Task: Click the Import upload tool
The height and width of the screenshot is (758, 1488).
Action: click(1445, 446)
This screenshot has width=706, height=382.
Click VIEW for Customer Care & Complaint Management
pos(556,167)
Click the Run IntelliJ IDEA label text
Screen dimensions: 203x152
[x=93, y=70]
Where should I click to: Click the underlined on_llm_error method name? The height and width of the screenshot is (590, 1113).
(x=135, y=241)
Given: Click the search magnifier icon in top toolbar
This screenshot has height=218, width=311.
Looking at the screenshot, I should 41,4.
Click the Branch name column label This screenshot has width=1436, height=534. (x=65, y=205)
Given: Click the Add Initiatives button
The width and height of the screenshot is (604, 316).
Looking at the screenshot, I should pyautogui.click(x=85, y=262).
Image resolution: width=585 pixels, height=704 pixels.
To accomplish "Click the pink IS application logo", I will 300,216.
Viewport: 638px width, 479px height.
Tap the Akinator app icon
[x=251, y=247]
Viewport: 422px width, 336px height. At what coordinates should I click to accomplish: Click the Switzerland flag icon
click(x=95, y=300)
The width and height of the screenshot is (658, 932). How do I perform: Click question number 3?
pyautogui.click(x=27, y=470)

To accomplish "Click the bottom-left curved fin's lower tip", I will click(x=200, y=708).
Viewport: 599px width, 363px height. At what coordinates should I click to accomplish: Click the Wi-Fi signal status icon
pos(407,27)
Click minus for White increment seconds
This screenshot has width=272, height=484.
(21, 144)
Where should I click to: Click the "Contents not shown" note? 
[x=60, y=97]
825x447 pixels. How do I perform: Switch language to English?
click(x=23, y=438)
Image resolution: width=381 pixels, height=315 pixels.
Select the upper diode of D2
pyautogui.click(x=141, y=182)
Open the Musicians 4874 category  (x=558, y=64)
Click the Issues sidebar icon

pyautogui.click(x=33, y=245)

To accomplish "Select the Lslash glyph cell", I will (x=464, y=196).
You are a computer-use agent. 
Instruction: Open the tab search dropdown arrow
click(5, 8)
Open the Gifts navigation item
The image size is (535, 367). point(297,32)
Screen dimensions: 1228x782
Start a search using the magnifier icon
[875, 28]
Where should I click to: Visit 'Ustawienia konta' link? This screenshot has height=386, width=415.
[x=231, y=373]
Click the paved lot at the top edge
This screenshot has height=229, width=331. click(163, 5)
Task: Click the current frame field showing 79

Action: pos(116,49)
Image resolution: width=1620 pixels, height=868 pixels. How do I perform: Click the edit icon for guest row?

#### Task goal
Write out the full set of records exactly as given.

#### Answer
Task: Click the Import upload tool
The height and width of the screenshot is (758, 1488).
Action: click(1445, 446)
This screenshot has width=706, height=382.
Click VIEW for Customer Care & Complaint Management
pos(556,167)
Click the Run IntelliJ IDEA label text
Screen dimensions: 203x152
[x=93, y=70]
Where should I click to: Click the underlined on_llm_error method name? The height and width of the screenshot is (590, 1113).
(x=135, y=241)
Given: Click the search magnifier icon in top toolbar
This screenshot has height=218, width=311.
Looking at the screenshot, I should 41,4.
Click the Branch name column label This screenshot has width=1436, height=534. (x=65, y=205)
Given: Click the Add Initiatives button
The width and height of the screenshot is (604, 316).
Looking at the screenshot, I should pyautogui.click(x=85, y=262).
Image resolution: width=585 pixels, height=704 pixels.
To accomplish "Click the pink IS application logo", I will 300,216.
Viewport: 638px width, 479px height.
Tap the Akinator app icon
[x=251, y=247]
Viewport: 422px width, 336px height. At what coordinates should I click to accomplish: Click the Switzerland flag icon
click(x=95, y=300)
The width and height of the screenshot is (658, 932). How do I perform: Click question number 3?
pyautogui.click(x=27, y=470)

To accomplish "Click the bottom-left curved fin's lower tip", I will click(x=200, y=708).
Viewport: 599px width, 363px height. At what coordinates should I click to accomplish: Click the Wi-Fi signal status icon
pos(407,27)
Click minus for White increment seconds
This screenshot has width=272, height=484.
(21, 144)
Where should I click to: Click the "Contents not shown" note? 
[x=60, y=97]
825x447 pixels. How do I perform: Switch language to English?
click(x=23, y=438)
Image resolution: width=381 pixels, height=315 pixels.
Select the upper diode of D2
pyautogui.click(x=141, y=182)
Open the Musicians 4874 category  (x=558, y=64)
Click the Issues sidebar icon

pyautogui.click(x=33, y=245)

To accomplish "Select the Lslash glyph cell", I will (x=464, y=196).
You are a computer-use agent. 
Instruction: Open the tab search dropdown arrow
click(5, 8)
Open the Gifts navigation item
The image size is (535, 367). point(297,32)
Screen dimensions: 1228x782
Start a search using the magnifier icon
[875, 28]
Where should I click to: Visit 'Ustawienia konta' link? This screenshot has height=386, width=415.
[x=231, y=373]
Click the paved lot at the top edge
This screenshot has height=229, width=331. click(163, 5)
Task: Click the current frame field showing 79

Action: pos(116,49)
Image resolution: width=1620 pixels, height=868 pixels. How do I perform: Click the edit icon for guest row?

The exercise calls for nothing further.